As I walked through the entrance of the hangar he looked up at me quickly, nodded a greeting, and went back to work. He had the cowling of his machine off and was modestly working away on the engine. “Fullard, can you pass me that wrench” he asked without looking up. A quick scan and I found the set of tools stood on the workbench behind him. I found the wrench in question and passed it over his shoulder. “Merci”.
“What is it you’re doing?” I asked him. “Just taking care of my coucou. Not that the mechanics aren’t capable, but I like to look after her myself”. I nodded, and thought with curiosity on the bonds formed between pilot and machine. I missed old N.626, still stored peacefully away in some hangar at Ochey. “I was sorry about Michael” said Lufbery. The words sent a jolt through me like a bolt of lighting. “Oh, well. C’est la Guerre, I suppose”.
It was putting on a brave face. In actuality, I was still very much torn up inside. Michael’s death was still a terrible shock, and I still felt the pain at every minute. After that, Lufbery fell quiet as he went about his work, and I watched silently, occasionally passing him a tool or helping in other small ways.
I returned to the Villa for lunch, and found a small collective of pilots gathered around the table, chatting away among themselves and with Capitane Thenault. As it happened, our conveniently-situated Villa had become something of a lunchtime rendezvous for French pilots passing through the town of Bar-le-Duc, and Thenault was more than happy to accommodate them for a short stay. As a result, the American Escadrille now had a good reputation for hospitality and, at lunchtime each day, we were called upon by a host of French pilots. I chatted idly with one or two of them, and quickly became the centre of attention, for I was the only American around the table and I was something of a fascination for my French colleagues.

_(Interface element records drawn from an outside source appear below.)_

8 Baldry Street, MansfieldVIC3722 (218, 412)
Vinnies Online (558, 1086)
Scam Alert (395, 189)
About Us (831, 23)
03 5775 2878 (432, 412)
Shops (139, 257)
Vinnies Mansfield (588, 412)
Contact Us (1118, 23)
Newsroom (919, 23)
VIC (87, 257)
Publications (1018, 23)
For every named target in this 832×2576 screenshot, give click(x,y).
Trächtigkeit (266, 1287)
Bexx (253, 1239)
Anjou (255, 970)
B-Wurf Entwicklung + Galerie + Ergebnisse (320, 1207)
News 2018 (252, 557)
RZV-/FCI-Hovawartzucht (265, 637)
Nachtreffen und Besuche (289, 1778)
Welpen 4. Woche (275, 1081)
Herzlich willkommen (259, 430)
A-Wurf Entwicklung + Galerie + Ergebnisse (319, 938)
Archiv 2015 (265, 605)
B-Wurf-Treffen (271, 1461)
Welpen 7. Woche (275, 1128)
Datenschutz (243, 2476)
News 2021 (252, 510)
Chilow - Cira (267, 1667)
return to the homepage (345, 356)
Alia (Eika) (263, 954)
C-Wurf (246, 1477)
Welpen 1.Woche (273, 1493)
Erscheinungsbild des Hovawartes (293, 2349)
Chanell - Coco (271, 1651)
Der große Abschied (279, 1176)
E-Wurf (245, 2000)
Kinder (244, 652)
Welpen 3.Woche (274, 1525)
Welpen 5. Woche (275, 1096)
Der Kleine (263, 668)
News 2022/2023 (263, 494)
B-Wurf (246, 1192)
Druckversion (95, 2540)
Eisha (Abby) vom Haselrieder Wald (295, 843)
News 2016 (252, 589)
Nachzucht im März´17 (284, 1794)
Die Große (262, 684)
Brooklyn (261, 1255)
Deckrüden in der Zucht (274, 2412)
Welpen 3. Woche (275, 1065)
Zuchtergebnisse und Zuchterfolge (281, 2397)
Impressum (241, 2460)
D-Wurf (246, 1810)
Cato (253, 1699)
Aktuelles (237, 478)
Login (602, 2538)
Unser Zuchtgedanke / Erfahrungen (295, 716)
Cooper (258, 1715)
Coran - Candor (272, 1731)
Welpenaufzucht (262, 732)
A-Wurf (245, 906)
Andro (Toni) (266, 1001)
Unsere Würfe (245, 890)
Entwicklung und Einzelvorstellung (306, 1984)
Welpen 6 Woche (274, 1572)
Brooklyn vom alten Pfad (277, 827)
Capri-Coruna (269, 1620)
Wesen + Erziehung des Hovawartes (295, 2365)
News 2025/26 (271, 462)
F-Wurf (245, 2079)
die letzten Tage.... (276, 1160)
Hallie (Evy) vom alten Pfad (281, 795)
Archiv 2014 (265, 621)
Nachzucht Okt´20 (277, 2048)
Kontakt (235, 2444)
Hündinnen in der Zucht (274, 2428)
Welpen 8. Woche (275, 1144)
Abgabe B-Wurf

The remainder of the day was unremarkable, save for Suppertime, when I was finally informed by Kiffin Rockwell why my compatriots had been so amused by my hazy memory in the morning. As they told it, we had rounded a corner while making our way back from the inn and I had run full force into a Pilot, bouncing off of the man and being sent sprawling to the floor. The pilots burst into howls of laughter as Rockwell told me that the man I had collided with was none other than Voscadeaux. I was mortified.